General characteristics
- Type: Yacht
- Displacement: 52 tons
- Length: 85 ft (26 m)
- Beam: 14 ft (4.3 m)
- Draft: 5 ft (1.5 m)
- Propulsion: internal combustion engine
- Speed: 12 knots (22 km/h)
- Complement: 13 crew members
- Armament: One 1-pounder; one AA machine gun;

= USS Paloma =

Patrol vessel of the United States Navy

USS Paloma (SP-533) was an 85 ft yacht acquired by the U.S. Navy during World War I. She was outfitted as an armed patrol boat and assigned to patrol the waterways near Boston, Massachusetts. She spent two years of the war patrolling for German submarines, and performing other duties, such as escorting larger ships.

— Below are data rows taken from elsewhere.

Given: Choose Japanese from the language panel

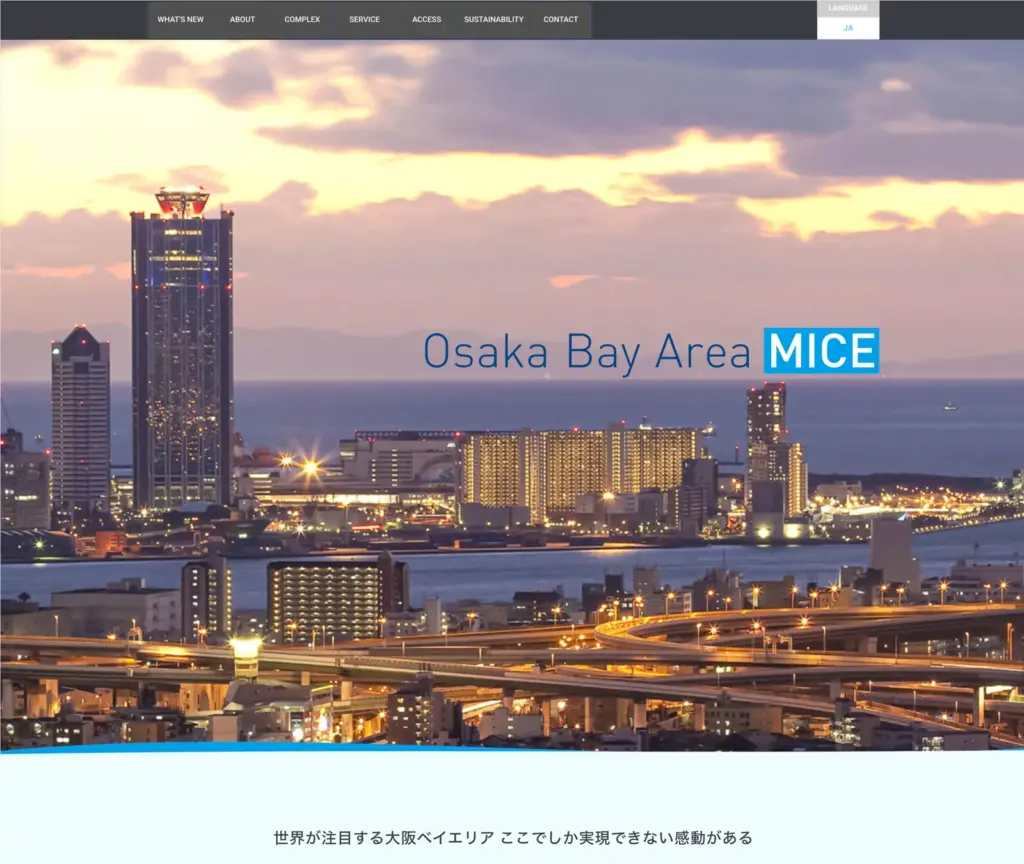Looking at the screenshot, I should pos(848,27).
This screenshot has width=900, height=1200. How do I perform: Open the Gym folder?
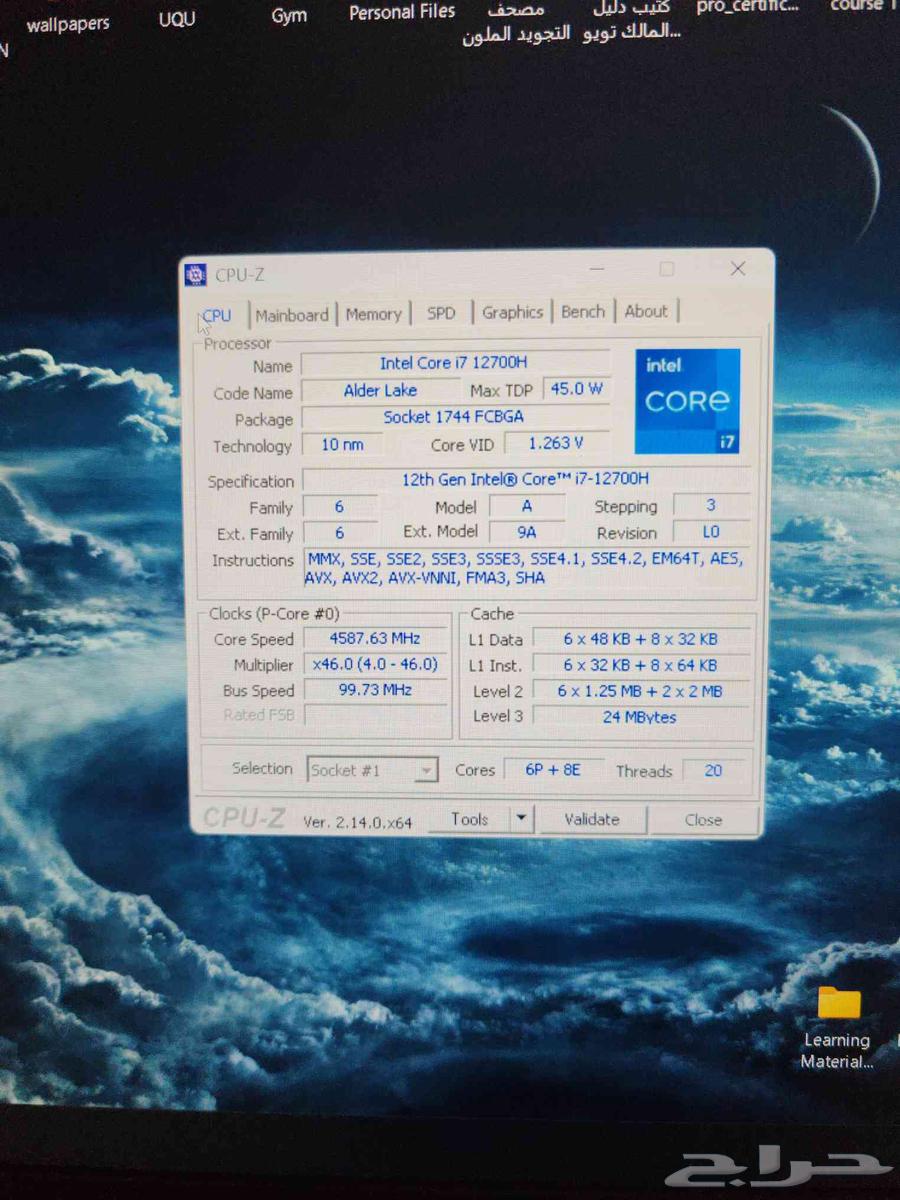[288, 15]
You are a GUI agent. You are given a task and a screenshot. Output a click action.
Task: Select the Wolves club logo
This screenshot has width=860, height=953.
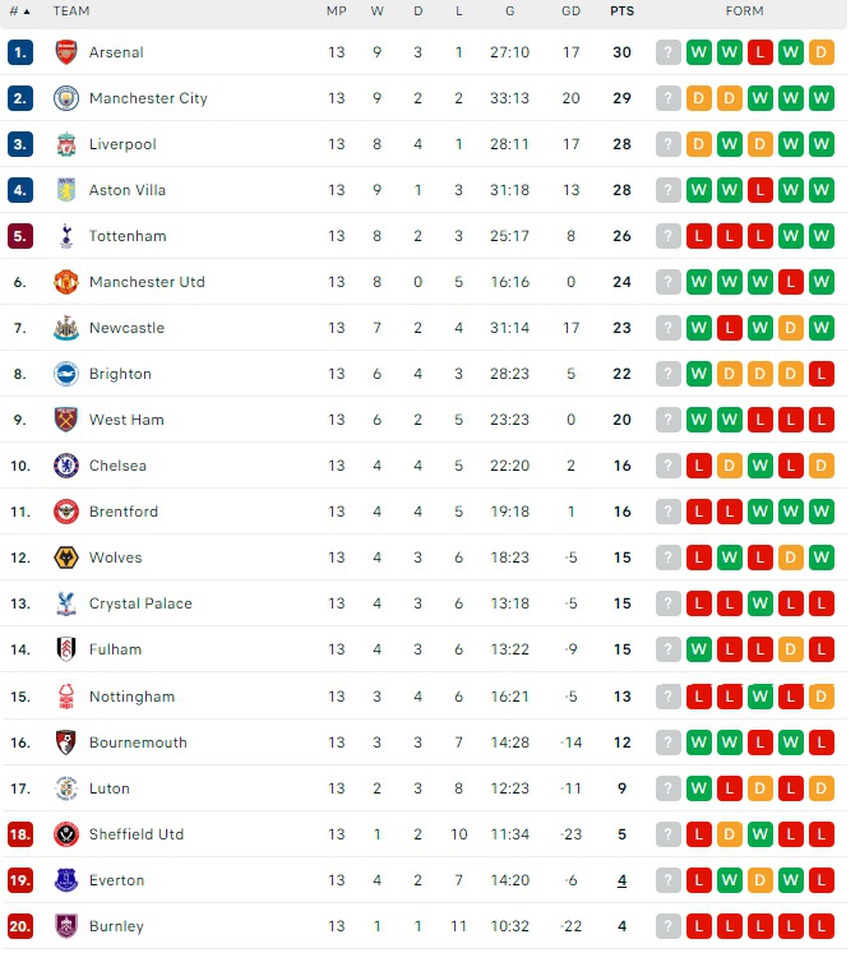pos(66,558)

After the war, her services were no longer needed, and she was sold.

== Early history ==
Paloma was built by Murray & Tregurthe, South Boston, Massachusetts. The Navy took her over soon after the U.S. entered World War I and placed her in commission on 4 May 1917. She was purchased by the government 17 May 1917.

== World War I service ==
Throughout the "Great War" and for several months after the November 1918 Armistice, she was employed on section patrol duties in the Boston area.

== Post-war decommissioning ==
Paloma was struck from the Naval Register and sold 19 July 1919.